Location
- 61 Mowhan Road Markethill, County Armagh, BT60 1RQ Northern Ireland 54°17′28″N 6°31′12″W﻿ / ﻿54.291°N 6.520°W

Information
- Type: All-Ability
- Established: 1959
- Local authority: County Armargh
- Principal: Colin Berry
- Gender: Co-educational
- Age: 11 to 16
- Enrolment: c. 490
- Houses: Gosford Witherow Glendinning Magowan
- website: www.markethillhighschool.net

= Markethill High School =

Markethill High School is a secondary school located in Markethill, County Armagh, Northern Ireland. The school caters for 11- to 16-year-olds and (as of 2007) had 490 pupils. It is within the Southern Education and Library Board area.

==History==
The school opened in 1959, and was renovated and extended in 1985. Its principals have included:
- 1959 - 1984 Mr J.McCartney
- 1984 - 1994 Mr W.G.S.Parr
- 1994 - 2011 Mr S.J.Loughrey
- 2011–2019 Mr J.A.Maxwell
- 2019–present Mr Colin Berry

In 2011, the school opened a new fitness suite and gymnasium.

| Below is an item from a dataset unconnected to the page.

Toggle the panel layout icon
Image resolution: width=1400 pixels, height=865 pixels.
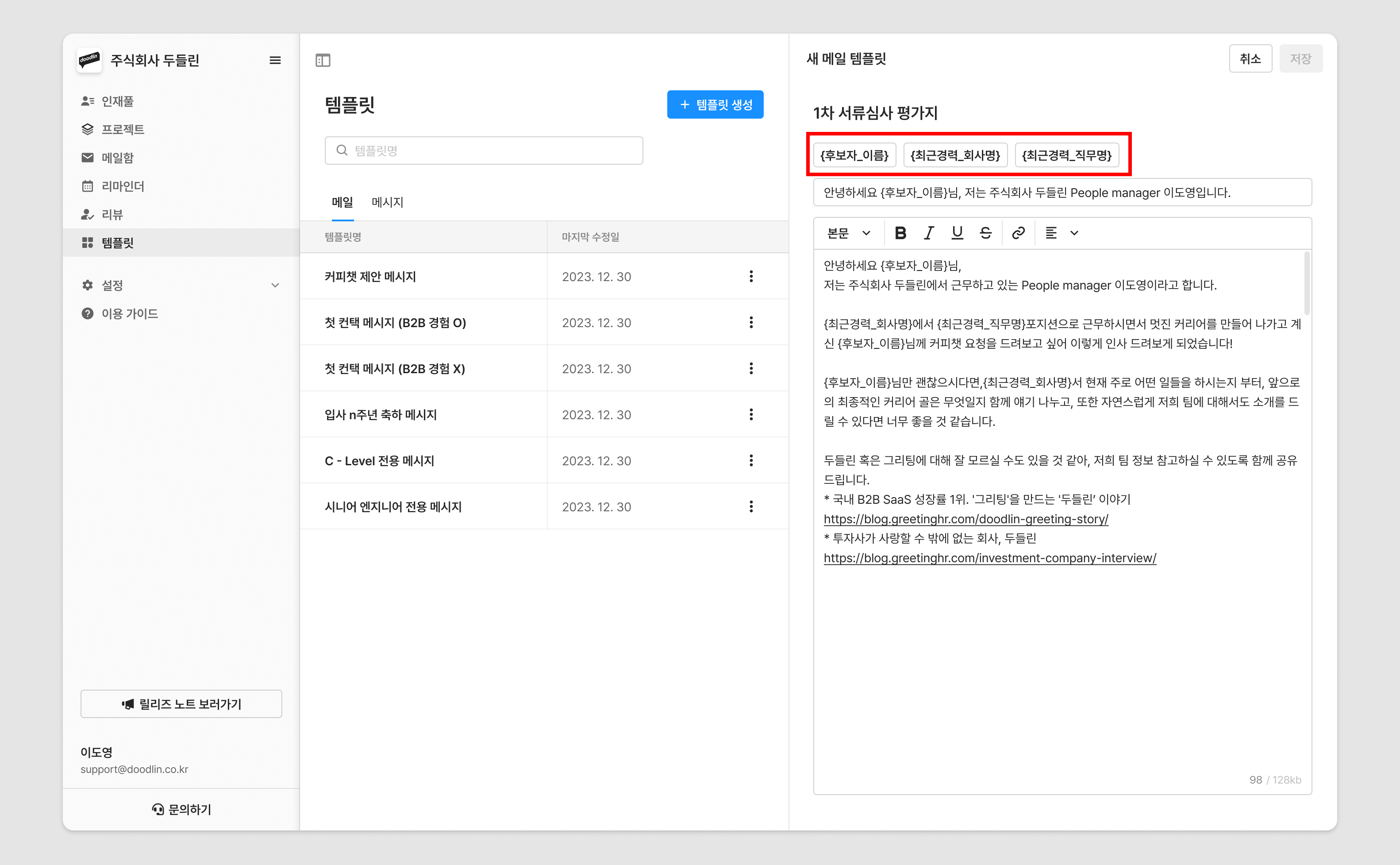pos(323,60)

In March 2012 the school won the British Academy Award for the Best Mainstream School for Modern Languages in Northern Ireland. In addition, the school was shortlisted to the final 3 entries for the Best Mainstream School in the UK for Modern Languages. In January 2012, the school won £4000 to fund a STEM project (Science / Technology / Engineering / Mathematics) based its cross-curricular initiative.